The subject of testing seems to be in the air at the moment - Matt Stephens recently discussed it in his "Agile" column entitled "Don't unit test GUIs". This month in the Java column we are also going to look at testing, but this time from the viewpoint of design. Software design, in some ways, is a particularly strange art. The …
This Looks Like a Call for a Standard Test Harness.
I'm not sure I understand exactly how this is different from the way I've always designed software. I pretty much HAVE to have a test harness in order to develop engine functionality. The harness is usually designed to bang it about quite a bit more than in normal deployment.

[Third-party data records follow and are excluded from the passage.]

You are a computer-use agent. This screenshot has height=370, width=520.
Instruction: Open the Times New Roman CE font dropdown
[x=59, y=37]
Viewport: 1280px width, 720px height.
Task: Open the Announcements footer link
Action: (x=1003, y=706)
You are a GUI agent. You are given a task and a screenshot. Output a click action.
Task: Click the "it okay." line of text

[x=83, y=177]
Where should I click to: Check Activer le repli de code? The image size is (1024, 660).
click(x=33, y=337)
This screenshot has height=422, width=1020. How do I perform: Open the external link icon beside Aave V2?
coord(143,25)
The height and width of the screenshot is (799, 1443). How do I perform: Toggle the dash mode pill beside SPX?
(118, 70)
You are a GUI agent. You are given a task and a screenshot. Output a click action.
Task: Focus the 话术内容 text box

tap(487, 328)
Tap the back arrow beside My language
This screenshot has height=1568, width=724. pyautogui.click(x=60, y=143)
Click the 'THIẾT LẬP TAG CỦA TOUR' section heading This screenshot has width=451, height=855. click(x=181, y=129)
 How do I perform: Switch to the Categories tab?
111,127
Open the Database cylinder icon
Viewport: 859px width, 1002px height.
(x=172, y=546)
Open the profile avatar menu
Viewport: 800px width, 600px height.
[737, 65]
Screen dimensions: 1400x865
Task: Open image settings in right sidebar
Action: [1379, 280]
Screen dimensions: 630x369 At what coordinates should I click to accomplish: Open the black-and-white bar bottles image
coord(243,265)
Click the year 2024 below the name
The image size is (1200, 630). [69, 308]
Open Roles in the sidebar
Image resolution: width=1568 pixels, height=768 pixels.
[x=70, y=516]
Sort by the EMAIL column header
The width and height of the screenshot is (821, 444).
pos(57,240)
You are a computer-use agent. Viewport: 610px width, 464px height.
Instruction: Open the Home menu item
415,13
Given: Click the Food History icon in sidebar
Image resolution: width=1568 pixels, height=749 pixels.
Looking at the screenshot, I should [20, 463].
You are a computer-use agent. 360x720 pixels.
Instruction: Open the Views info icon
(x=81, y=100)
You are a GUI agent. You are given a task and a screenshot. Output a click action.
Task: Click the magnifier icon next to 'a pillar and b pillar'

All the Best Programmers, Self Medicate/Meditate and know XXXXactly where they are Going and where the Code can take you. IT is the very Essence of Being for All of the Best Programmers/Code Phreak Units.
That way is the Code written FailSafe and HindSight Secured in ITs ForeSight/HyperVision.
Yes, this is good practice
It's not new, but it's not observed/used as widely as it should be -- something it has in common with most good practice in the software industry.
Designing for testing helps to make people consider dependencies, which tends to make for better, more maintainable software in itself. XP mandates design for testing (and doesn't do Big Design Up Front) as interfaces are designed as part of writing tests.
This is why architects are called post-technical
For if you design your code like this you should be condemned to a life of conference calls, and serial status meetings.
I'm sure the author is progressing apace on the glittering crystal ladder at Accenture - or is it Atos?
Just because you can write some crappy UML for some crappy EJB doesn't mean you should... CalculatorBean? CalculatorProcessor?, CalculatorProcessorFactory? afterPropertiesSet? Here be madness.